AIM -
Please rewrite the entries below as a numbered list, leaving out any blank lines.

start AVAILABLE DATA

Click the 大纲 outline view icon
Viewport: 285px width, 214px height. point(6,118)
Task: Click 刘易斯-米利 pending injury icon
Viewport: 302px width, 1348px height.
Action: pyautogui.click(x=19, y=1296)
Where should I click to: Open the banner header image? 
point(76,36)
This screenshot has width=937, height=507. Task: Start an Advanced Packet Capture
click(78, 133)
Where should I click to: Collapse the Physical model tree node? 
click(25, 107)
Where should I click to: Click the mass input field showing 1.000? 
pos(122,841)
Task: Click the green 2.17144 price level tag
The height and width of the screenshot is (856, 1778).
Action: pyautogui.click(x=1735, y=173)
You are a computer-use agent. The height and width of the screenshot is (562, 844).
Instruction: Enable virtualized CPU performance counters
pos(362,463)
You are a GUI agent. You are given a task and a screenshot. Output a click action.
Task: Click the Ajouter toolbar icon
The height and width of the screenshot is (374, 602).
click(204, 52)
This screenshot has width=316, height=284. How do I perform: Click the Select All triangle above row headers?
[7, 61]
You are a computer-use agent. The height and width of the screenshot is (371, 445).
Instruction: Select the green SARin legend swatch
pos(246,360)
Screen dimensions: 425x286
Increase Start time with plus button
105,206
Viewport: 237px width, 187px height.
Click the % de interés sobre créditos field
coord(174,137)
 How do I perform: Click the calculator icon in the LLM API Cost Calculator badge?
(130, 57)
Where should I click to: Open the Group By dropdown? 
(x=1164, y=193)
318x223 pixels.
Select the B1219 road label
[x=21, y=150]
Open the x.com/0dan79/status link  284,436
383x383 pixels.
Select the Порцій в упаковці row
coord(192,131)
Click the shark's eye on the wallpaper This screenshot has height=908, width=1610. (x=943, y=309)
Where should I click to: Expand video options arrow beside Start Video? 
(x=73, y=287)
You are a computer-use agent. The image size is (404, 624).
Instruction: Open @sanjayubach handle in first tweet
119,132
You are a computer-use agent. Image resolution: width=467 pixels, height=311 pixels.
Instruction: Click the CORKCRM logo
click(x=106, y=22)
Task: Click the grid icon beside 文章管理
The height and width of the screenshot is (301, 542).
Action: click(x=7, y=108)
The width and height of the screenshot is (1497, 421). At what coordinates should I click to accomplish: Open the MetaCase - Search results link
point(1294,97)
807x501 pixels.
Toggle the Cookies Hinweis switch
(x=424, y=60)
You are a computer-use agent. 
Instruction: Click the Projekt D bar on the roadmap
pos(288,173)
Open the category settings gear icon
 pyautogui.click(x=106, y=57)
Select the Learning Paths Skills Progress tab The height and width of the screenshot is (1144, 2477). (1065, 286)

end AVAILABLE DATA

WORKED SOLUTION -
1. Click the 大纲 outline view icon
2. Viewport: 285px width, 214px height. point(6,118)
3. Task: Click 刘易斯-米利 pending injury icon
4. Viewport: 302px width, 1348px height.
5. Action: pyautogui.click(x=19, y=1296)
6. Where should I click to: Open the banner header image? 
7. point(76,36)
8. This screenshot has width=937, height=507. Task: Start an Advanced Packet Capture
9. click(78, 133)
10. Where should I click to: Collapse the Physical model tree node? 
11. click(25, 107)
12. Where should I click to: Click the mass input field showing 1.000? 
13. pos(122,841)
14. Task: Click the green 2.17144 price level tag
15. The height and width of the screenshot is (856, 1778).
16. Action: pyautogui.click(x=1735, y=173)
17. You are a computer-use agent. The height and width of the screenshot is (562, 844).
18. Instruction: Enable virtualized CPU performance counters
19. pos(362,463)
20. You are a GUI agent. You are given a task and a screenshot. Output a click action.
21. Task: Click the Ajouter toolbar icon
22. The height and width of the screenshot is (374, 602).
23. click(204, 52)
24. This screenshot has width=316, height=284. How do I perform: Click the Select All triangle above row headers?
25. [7, 61]
26. You are a computer-use agent. The height and width of the screenshot is (371, 445).
27. Instruction: Select the green SARin legend swatch
28. pos(246,360)
29. Screen dimensions: 425x286
30. Increase Start time with plus button
31. 105,206
32. Viewport: 237px width, 187px height.
33. Click the % de interés sobre créditos field
34. coord(174,137)
35.  How do I perform: Click the calculator icon in the LLM API Cost Calculator badge?
36. (130, 57)
37. Where should I click to: Open the Group By dropdown? 
38. (x=1164, y=193)
39. 318x223 pixels.
40. Select the B1219 road label
41. [x=21, y=150]
42. Open the x.com/0dan79/status link  284,436
43. 383x383 pixels.
44. Select the Порцій в упаковці row
45. coord(192,131)
46. Click the shark's eye on the wallpaper This screenshot has height=908, width=1610. (x=943, y=309)
47. Where should I click to: Expand video options arrow beside Start Video? 
48. (x=73, y=287)
49. You are a computer-use agent. The image size is (404, 624).
50. Instruction: Open @sanjayubach handle in first tweet
51. 119,132
52. You are a computer-use agent. Image resolution: width=467 pixels, height=311 pixels.
53. Instruction: Click the CORKCRM logo
54. click(x=106, y=22)
55. Task: Click the grid icon beside 文章管理
56. The height and width of the screenshot is (301, 542).
57. Action: click(x=7, y=108)
58. The width and height of the screenshot is (1497, 421). At what coordinates should I click to accomplish: Open the MetaCase - Search results link
59. point(1294,97)
60. 807x501 pixels.
61. Toggle the Cookies Hinweis switch
62. (x=424, y=60)
63. You are a computer-use agent. 
64. Instruction: Click the Projekt D bar on the roadmap
65. pos(288,173)
66. Open the category settings gear icon
67.  pyautogui.click(x=106, y=57)
68. Select the Learning Paths Skills Progress tab The height and width of the screenshot is (1144, 2477). (1065, 286)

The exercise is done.